Let artificial intelligence (AI) look into your eyes. In less than a second it can check for potential medical problems and it might just save your life.
Airdoc, a fast-growing start-up in China with a global mission, has created an AI-driven system that takes and analyses photographic images of the retina at the back of each eyeball. From this data, it seeks out the telltale signs of dozens of chronic illnesses and conditions such as diabetes, hypertension, arteriosclerosis, optic nerve disease, high myopia, age-related macular degeneration, and many more.
Painless, low-cost, and automated, it has a higher accuracy rate on finding indications of diseases on retinal images than slower conventional diagnoses by doctors. As such, it has the potential to make preventative healthcare available to millions of people, not just in China, but around the world.
“We are using an algorithm in the cloud to save the lives of people who don’t even know they have serious medical problems,” says Ray Zhang, who founded Airdoc four years ago.
Doctors have long examined the retina not just to gauge the health of the eye, but also for signs about the rest of the body. Knowing this, Ray put together a team of like-minded IT engineers who amassed data from the pixels of thousands of retinal scans and created an algorithm. With the power of Microsoft Azure’s machine learning capabilities, they set about teaching it how to look for tiny signs of disease like specks, spots, discoloration, deformed blood vessels, and other abnormalities.
“We found that Microsoft has the most advanced cloud infrastructure to do this,” Zhang said. “We have been working with the Microsoft machine learning team very closely. Training deep learning models in Azure is very easy.” Patient data is also kept secure and confidential by Azure, which is “mission-critical to our service level for our customers.”
In his office in suburban Beijing, Zhang proudly demonstrated the physical part of Airdoc’s system – a small desktop device that looks similar to a scanner a neighborhood optometrist might use for a routine eye exam.
You sit on a stool, lean forward, place your chin on a padded brace, and stare into the darkness of an eyepiece. The algorithm then takes over, precisely adjusting the angle of your head until a green cross comes into focus in the gaze of your right eye. A moment later there’s a bright, but not uncomfortable, flash of white light. The process is repeated for your left eye.

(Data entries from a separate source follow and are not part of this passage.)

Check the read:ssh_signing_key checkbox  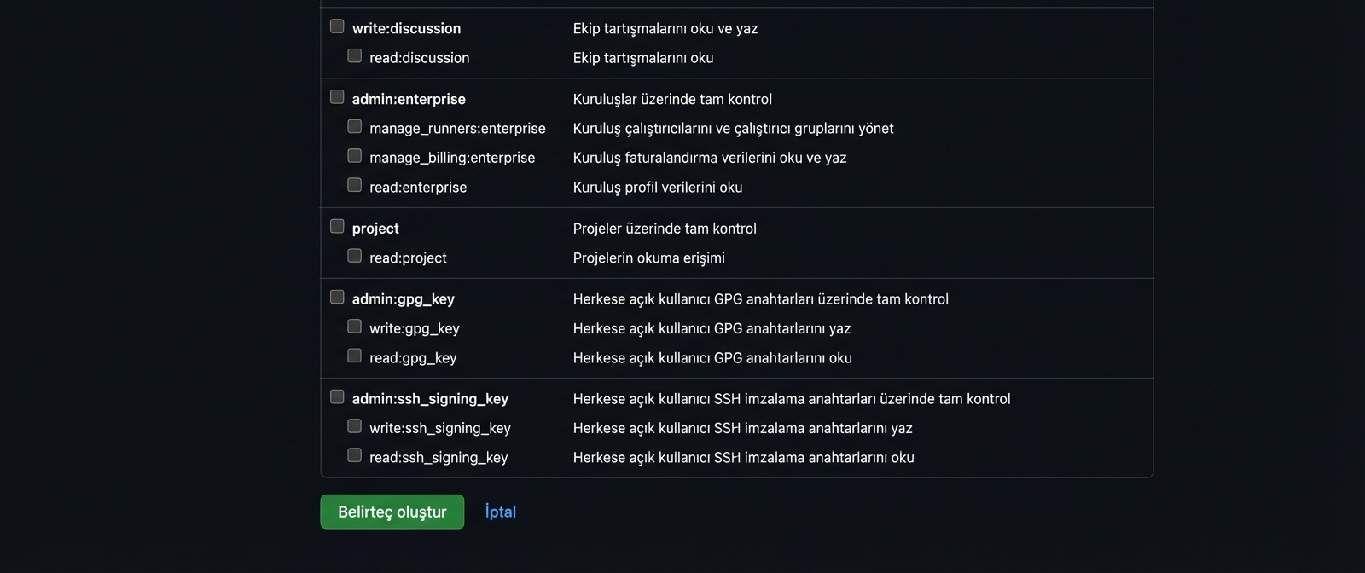pos(354,454)
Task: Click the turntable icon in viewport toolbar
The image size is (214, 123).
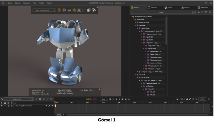Action: (x=69, y=10)
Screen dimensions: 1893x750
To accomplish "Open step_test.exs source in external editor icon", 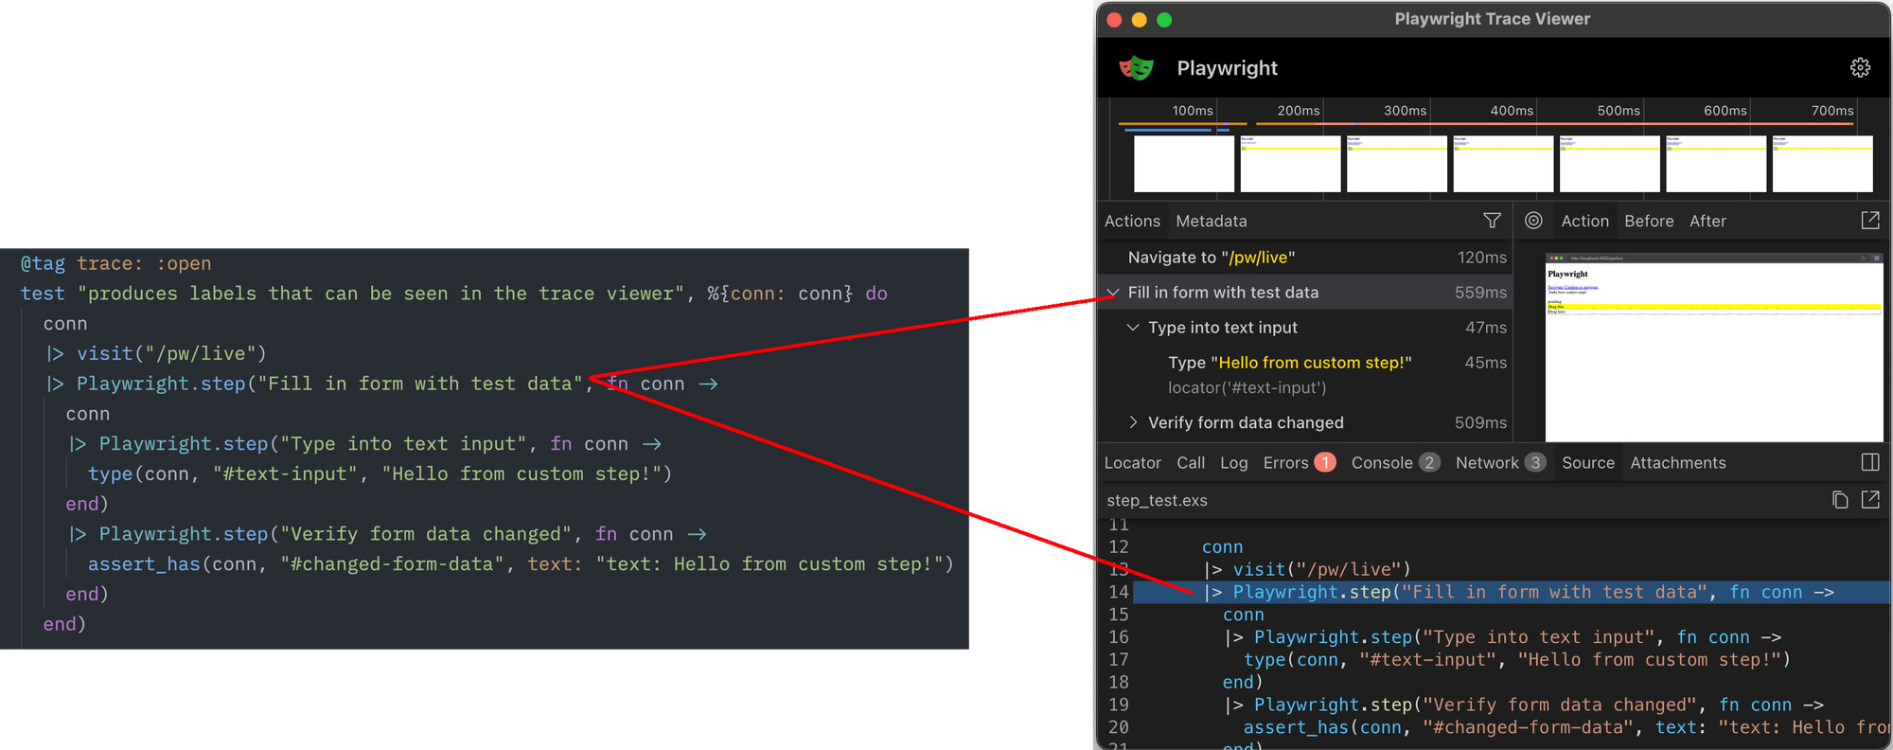I will [1869, 500].
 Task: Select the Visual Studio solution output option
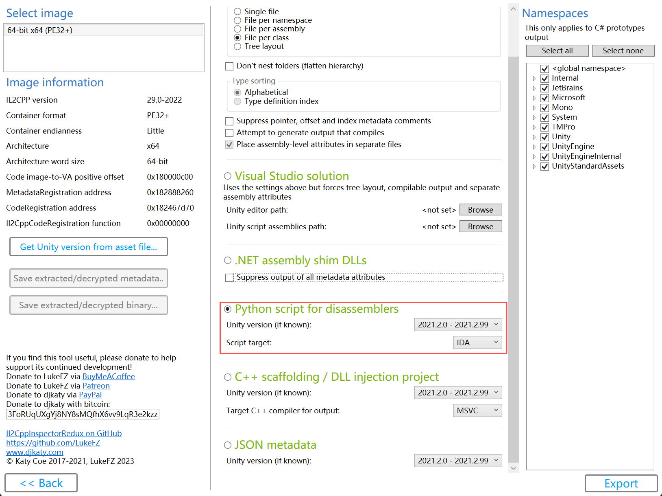coord(228,176)
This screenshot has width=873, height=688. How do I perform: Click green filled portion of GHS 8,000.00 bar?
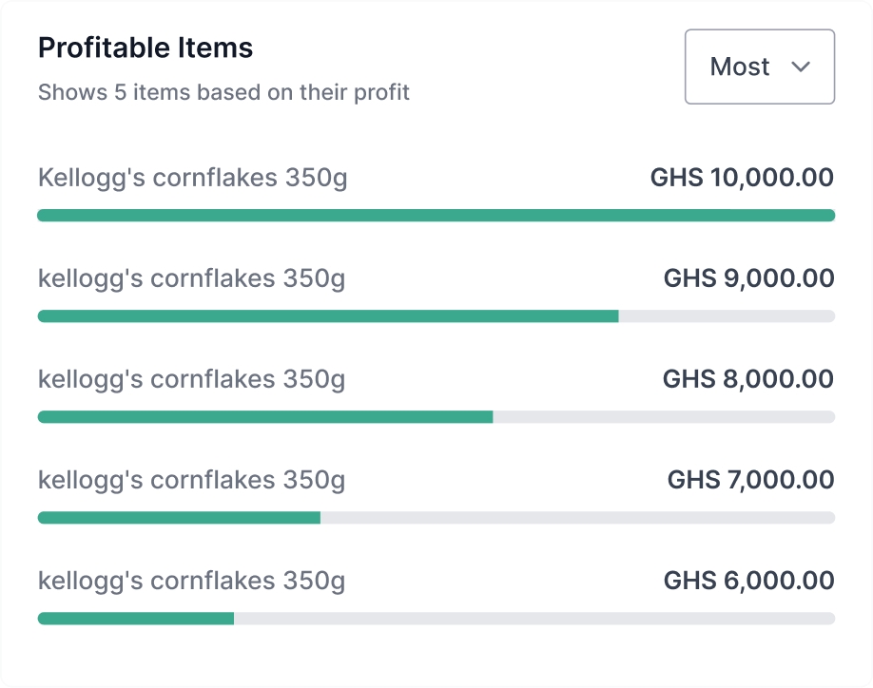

The machine has just taken high-resolution medical-grade images of both your retinas. It instantly sends them to the cloud where it takes 20 to 30 milliseconds (about the same time as an eye blink) of computation to analyze both.
Moments later an impressively detailed diagnostic dashboard is sent to your smartphone. It rates from low to medium to high your susceptibility to a long list of diseases. If there is a problem, it urges you to seek professional medical help.
Right now, it can search for 30 diseases. More machine learning will soon boost that number to 50, and eventually, it could go beyond 200.
Zhang regards his system as a gamechanger because of its potential to deliver at scale and relieve stretched medical resources. To date, it has scanned more than 1.12 million people, mostly in China, but also in the United States, India, Britain, and parts of Africa. “Airdoc users are all over the world. We hope our deep learning technology can prevent all kinds of disease.”
China, with a population of 1.3 billion, only has about 1,100 eye doctors who are qualified to analyze retinal images. So, the challenge of providing adequate diagnostic services is truly massive – and perhaps no more so than for the epidemic of diabetes.
Authorities estimate as many as 114 million Chinese have diabetes – but only 30 percent of them know that. The other 70 percent are unaware and, without early detection, will eventually be struck down with serious maladies, like blindness, strokes and other potentially fatal conditions.
“Diabetic retinopathy, or DR, is one of the most common and serious complications of diabetes. Once patients feel symptoms, they are already in a severe stage of DR and will go blind without proper treatment,” says Dr. Rui Li Wei (pictured in top image) of Shanghai’s Changzheng Hospital, one of several major medical institutions that now routinely uses Airdoc’s technology as a quick, accurate, and simple diagnostic tool.
By taking on the time consuming and laborious task of reading scans, physicians can more easily identify and prioritize patients with serious problems. “It frees up a doctor’s time to work with more severe cases,” Zhang says.
Meanwhile, Airdoc is looking at new ways to widen its reach. A major Chinese optical retail chain has recently installed its machines in 200 stores so that when customers come in for an eye check or to buy glasses, they can also get a quick retinal scan. They hope to increase this to 1200 stores within the next three years.
Airdoc is also exploring how it can give ongoing help to patients with diabetes and other diseases. It is currently developing a visor – like those used for virtual reality games – that could regularly conduct scans and let their doctors see how their treatment is progressing.